INSTRUCTIONS FOR THE TASK: Only lines containing "will" belong in the answer, each copied from the entries below.

::::

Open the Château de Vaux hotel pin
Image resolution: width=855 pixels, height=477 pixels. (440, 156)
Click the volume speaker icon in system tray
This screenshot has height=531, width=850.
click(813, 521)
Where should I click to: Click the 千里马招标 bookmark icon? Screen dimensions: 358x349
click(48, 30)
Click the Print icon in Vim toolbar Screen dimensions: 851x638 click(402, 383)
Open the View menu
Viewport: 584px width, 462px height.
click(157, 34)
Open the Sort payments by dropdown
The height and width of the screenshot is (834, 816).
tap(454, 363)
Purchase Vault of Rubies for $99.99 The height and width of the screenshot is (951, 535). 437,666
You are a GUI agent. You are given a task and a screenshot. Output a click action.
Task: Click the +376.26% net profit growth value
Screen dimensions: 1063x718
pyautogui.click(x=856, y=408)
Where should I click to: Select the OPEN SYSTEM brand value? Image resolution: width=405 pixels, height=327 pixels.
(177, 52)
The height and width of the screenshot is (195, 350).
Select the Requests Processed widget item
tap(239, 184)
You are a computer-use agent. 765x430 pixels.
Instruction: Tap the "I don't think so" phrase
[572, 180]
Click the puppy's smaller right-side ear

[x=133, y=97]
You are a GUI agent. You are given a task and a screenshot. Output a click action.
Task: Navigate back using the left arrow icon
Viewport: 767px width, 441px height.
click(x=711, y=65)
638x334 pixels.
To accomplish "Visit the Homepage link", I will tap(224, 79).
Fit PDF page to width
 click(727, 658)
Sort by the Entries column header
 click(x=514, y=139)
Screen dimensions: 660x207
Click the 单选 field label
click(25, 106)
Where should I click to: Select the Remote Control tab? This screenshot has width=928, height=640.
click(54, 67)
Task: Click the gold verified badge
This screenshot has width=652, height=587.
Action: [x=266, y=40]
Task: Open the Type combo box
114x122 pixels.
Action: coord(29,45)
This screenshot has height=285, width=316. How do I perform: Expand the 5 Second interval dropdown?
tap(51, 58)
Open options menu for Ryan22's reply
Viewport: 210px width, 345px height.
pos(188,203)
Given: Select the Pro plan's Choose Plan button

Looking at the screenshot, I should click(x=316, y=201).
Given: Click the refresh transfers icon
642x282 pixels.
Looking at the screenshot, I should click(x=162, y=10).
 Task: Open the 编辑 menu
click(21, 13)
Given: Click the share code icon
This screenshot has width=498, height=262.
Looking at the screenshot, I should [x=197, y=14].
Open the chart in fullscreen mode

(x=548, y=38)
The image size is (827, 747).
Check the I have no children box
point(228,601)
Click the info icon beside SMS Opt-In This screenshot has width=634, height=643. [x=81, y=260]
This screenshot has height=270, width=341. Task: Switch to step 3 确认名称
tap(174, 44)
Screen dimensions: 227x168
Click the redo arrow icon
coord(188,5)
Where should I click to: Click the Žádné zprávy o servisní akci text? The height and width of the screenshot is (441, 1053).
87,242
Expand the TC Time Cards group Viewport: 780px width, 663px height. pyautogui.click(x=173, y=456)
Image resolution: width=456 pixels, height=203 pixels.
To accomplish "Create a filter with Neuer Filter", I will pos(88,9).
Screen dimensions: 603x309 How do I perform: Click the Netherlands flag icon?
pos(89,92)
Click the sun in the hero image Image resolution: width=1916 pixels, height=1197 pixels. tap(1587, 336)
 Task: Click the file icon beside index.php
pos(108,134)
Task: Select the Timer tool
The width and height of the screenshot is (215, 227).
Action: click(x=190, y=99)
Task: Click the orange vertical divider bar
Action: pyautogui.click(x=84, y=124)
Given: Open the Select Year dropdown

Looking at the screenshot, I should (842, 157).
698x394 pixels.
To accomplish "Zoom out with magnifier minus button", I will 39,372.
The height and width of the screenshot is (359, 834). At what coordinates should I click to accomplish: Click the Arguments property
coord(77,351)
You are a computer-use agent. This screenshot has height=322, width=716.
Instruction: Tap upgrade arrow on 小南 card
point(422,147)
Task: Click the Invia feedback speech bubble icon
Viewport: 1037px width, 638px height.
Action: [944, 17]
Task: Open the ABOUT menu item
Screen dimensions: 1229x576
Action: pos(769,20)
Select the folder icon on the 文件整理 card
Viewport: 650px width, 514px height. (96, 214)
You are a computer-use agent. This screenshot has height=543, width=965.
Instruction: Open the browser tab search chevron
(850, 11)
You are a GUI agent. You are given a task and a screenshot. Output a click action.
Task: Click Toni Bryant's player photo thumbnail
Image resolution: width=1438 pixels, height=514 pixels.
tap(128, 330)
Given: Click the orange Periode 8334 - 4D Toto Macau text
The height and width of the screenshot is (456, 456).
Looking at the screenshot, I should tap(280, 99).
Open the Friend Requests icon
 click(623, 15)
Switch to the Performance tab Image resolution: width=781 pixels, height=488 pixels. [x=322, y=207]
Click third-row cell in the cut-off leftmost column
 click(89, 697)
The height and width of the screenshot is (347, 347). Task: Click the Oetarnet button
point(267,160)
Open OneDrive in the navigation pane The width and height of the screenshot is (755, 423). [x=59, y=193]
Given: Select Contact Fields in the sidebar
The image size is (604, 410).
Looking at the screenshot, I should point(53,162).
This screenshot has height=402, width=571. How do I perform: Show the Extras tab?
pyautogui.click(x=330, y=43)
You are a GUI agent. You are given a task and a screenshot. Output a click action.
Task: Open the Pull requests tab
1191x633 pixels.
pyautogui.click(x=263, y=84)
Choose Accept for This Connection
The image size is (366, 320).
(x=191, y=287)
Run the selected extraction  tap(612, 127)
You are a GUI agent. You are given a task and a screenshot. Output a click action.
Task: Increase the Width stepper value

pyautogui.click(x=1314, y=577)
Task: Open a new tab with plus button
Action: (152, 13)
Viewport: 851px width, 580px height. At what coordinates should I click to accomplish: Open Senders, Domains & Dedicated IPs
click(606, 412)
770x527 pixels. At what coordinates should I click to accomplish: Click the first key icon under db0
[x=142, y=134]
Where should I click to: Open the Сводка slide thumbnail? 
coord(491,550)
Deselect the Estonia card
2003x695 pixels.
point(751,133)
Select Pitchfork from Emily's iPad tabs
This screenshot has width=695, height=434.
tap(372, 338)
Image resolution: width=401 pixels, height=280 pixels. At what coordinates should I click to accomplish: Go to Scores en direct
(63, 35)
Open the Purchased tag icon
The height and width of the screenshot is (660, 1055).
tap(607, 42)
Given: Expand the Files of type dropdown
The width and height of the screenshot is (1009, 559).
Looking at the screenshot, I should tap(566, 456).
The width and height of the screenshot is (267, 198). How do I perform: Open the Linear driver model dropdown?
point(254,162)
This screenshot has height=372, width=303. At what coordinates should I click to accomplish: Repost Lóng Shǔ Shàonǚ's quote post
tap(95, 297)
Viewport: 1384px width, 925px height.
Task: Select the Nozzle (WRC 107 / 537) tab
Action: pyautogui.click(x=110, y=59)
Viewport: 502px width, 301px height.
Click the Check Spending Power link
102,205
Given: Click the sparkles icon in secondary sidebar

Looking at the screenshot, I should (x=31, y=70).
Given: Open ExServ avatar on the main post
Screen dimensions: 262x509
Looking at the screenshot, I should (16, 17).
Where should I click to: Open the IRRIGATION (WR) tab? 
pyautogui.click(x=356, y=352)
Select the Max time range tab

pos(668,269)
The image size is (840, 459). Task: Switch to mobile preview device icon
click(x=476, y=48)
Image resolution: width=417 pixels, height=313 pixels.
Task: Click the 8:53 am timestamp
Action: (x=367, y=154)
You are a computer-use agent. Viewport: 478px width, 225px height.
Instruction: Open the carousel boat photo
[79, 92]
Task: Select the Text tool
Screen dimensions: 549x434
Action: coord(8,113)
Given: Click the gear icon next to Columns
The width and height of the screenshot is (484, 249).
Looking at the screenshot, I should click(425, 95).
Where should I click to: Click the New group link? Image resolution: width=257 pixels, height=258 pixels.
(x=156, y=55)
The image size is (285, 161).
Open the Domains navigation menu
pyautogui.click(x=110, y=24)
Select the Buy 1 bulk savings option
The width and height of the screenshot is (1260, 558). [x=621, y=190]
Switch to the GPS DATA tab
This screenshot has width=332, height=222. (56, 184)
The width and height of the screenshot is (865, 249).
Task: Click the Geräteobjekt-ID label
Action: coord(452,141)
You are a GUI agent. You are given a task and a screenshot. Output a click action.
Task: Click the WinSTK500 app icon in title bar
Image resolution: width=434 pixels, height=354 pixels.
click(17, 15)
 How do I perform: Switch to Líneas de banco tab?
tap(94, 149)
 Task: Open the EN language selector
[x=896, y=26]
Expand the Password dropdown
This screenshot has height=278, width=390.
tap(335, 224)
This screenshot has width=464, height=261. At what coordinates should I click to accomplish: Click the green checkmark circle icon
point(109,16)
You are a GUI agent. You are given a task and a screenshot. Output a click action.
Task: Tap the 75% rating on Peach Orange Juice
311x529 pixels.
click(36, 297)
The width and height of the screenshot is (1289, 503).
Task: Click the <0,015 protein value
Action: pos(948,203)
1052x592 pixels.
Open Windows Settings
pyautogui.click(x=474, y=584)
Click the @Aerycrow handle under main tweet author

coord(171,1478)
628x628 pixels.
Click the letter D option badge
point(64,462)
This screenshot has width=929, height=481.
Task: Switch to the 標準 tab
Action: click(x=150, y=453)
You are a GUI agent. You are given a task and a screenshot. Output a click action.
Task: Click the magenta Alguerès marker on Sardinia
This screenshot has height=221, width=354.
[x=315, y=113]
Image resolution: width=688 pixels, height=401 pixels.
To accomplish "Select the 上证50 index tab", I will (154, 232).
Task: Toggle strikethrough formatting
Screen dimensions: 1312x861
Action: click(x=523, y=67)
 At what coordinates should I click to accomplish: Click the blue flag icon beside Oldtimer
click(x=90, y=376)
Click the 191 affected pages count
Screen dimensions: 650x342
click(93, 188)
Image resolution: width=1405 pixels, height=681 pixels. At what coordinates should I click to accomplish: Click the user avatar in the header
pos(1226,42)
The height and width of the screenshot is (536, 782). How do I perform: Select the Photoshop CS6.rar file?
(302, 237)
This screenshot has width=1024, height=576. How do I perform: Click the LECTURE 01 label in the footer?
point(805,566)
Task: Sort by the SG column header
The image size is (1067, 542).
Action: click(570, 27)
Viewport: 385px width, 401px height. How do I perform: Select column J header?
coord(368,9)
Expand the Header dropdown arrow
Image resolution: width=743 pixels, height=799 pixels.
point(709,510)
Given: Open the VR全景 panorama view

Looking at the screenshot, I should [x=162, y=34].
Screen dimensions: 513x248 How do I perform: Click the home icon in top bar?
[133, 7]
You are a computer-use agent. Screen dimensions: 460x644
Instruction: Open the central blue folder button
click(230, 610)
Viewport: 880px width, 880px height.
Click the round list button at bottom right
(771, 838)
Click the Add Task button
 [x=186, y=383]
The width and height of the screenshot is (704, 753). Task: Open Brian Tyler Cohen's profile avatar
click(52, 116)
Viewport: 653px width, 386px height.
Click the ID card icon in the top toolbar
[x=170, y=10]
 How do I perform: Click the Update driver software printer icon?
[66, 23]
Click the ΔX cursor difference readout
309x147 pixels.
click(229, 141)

::::

TASK OUTPUT:
To accomplish "Visit the Homepage link", I will tap(224, 79).
To accomplish "Create a filter with Neuer Filter", I will pos(88,9).
To accomplish "Zoom out with magnifier minus button", I will 39,372.
To accomplish "Select the 上证50 index tab", I will (154, 232).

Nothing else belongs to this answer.